A l’exception de grandes compagnies telles qu’Egyptair, Royal Air Maroc, Ethiopian Airlines, Kenya Airways et South African Airways, la plupart des 69 transporteurs enregistrés à l’OAG et affichés par IATA ne sont pas présents dans un nombre significatif (plus de 60) de BSPs. C’est la base pour être correctement distribués. Et sans distribution, pas de vente. Autrement dit les grands transporteurs mondiaux captent une clientèle qui devrait arriver directement dans les comptes des compagnies africaines. Un certain nombre d’entre elles compensent cette lacune par des accords « Interline » avec APG Airlines (GP) ou Hahn Air (HR) qui peuvent assurer les émissions de billets pour leur compte. Mais seul le réseau APG présent dans plus de 150 pays est capable de mettre en place un outil de commercialisation et de distribution efficace. Il n’est pas assez utilisé. Moins de 10 compagnies utilisent ces possibilités alors qu’elles ne réclament aucun investissement et que le prix moyen des billets traité par ces canaux est largement supérieur au prix moyen constaté sur le territoire africain.
Créer un lobbying efficace à Bruxelles
Actuellement la majorité des trafics entre les pays africains et européens reste dans les mains des grands transporteurs européens que ce soit Air France/KLM et Brussels Airlines pour l’Afrique de l’Ouest ou de British Airways et Swiss pour les autres parties du continent.

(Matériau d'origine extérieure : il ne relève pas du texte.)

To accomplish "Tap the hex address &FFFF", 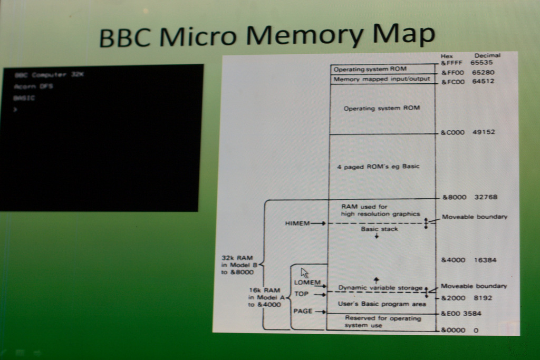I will [451, 63].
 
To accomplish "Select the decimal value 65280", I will [483, 72].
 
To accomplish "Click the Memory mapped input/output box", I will [382, 79].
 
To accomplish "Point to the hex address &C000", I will [452, 132].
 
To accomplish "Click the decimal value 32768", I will [485, 197].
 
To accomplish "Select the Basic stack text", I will [379, 229].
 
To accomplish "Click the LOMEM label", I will [307, 283].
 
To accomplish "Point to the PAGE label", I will [303, 311].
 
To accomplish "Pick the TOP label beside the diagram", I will [301, 294].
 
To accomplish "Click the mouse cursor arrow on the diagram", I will [304, 273].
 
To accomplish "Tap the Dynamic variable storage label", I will [380, 288].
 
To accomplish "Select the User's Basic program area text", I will [382, 304].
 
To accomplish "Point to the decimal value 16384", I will [485, 260].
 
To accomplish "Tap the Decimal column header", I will [487, 55].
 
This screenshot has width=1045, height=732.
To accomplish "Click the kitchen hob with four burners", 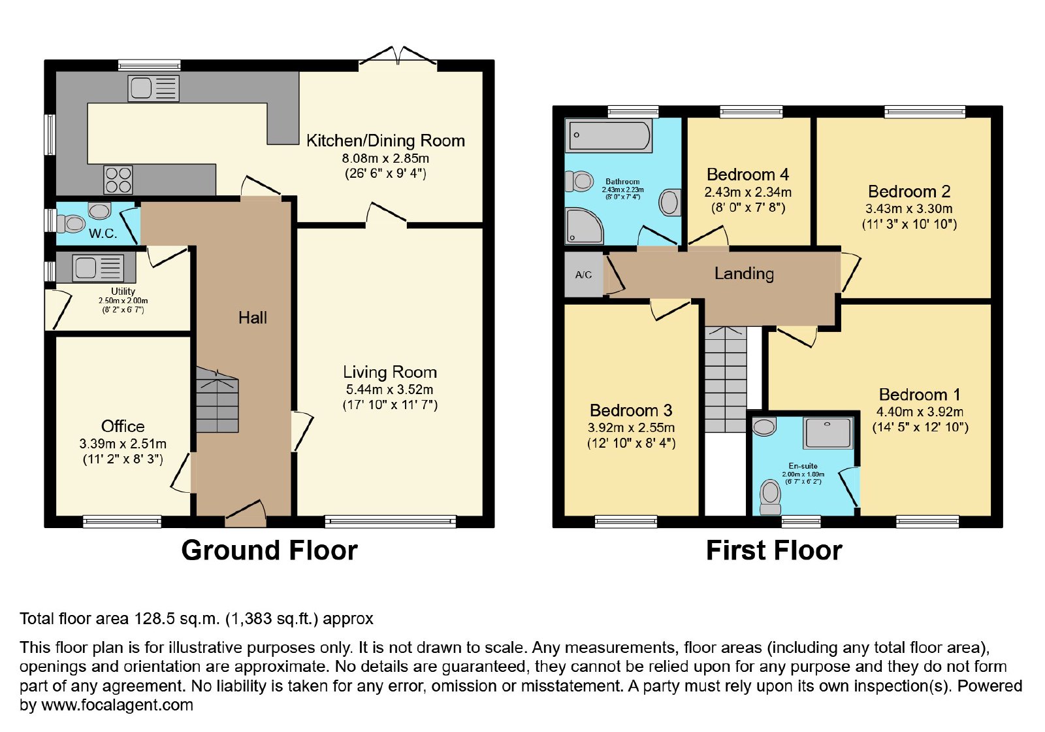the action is coord(118,180).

Cette situation reste à l’avantage des transporteurs nordiques. Or les compagnies africaines, à la notoire exception de Royal Air Maroc car le pays fait partie de l’Open Sky européen, sont obligées de discuter pays par pays pour obtenir les droits de trafic. Un lobbying efficace à Bruxelles permettrait sans doute d’ouvrir de nouvelles perspectives de dessertes y compris des droits de 5ème liberté à l’intérieur de l’Europe. Il s’agit d’une œuvre de longue haleine et qui ne peut être efficace que si tous les Etats africains se présentent ensemble devant la juridiction européenne.
Mettre en œuvre les accords d’Addis Abbeba et de Yamoussoukro et développer les accords interline entre les transporteurs africains.
L’individualisme constitue sans doute le frein majeur au développement du transport aérien africain. Celui-ci a, par définition, besoin de liberté. La multiplication des échanges est la seule vraie source de croissance durable. Plusieurs tentatives ont été faites pour créer des espaces de ciel ouvert. Certaines datent de plus de vingt ans. Et pourtant elles ont beaucoup de peine à se mettre en opération effective. Le Maroc n’a d’ailleurs pas signé les accords d’Addis Abbeba. Certes les choses progressent, mais trop lentement, trop timidement. La Tunisie n’arrive pas à se décider à entrer dans l’Open Sky européen qui pourtant a largement prouvé son utilité. Il manque dans doute un leadership pour faire avancer ce sujet si délicat et pourtant si important.
Le continent africain est probablement le futur Eldorado du transport aérien régulier. Les opportunités sont immenses. L’intérêt est vital pour l’économie. Il ne reste qu’à vouloir et à s’organiser pour cela. Je ne veux pas imaginer que ce soit une tâche impossible.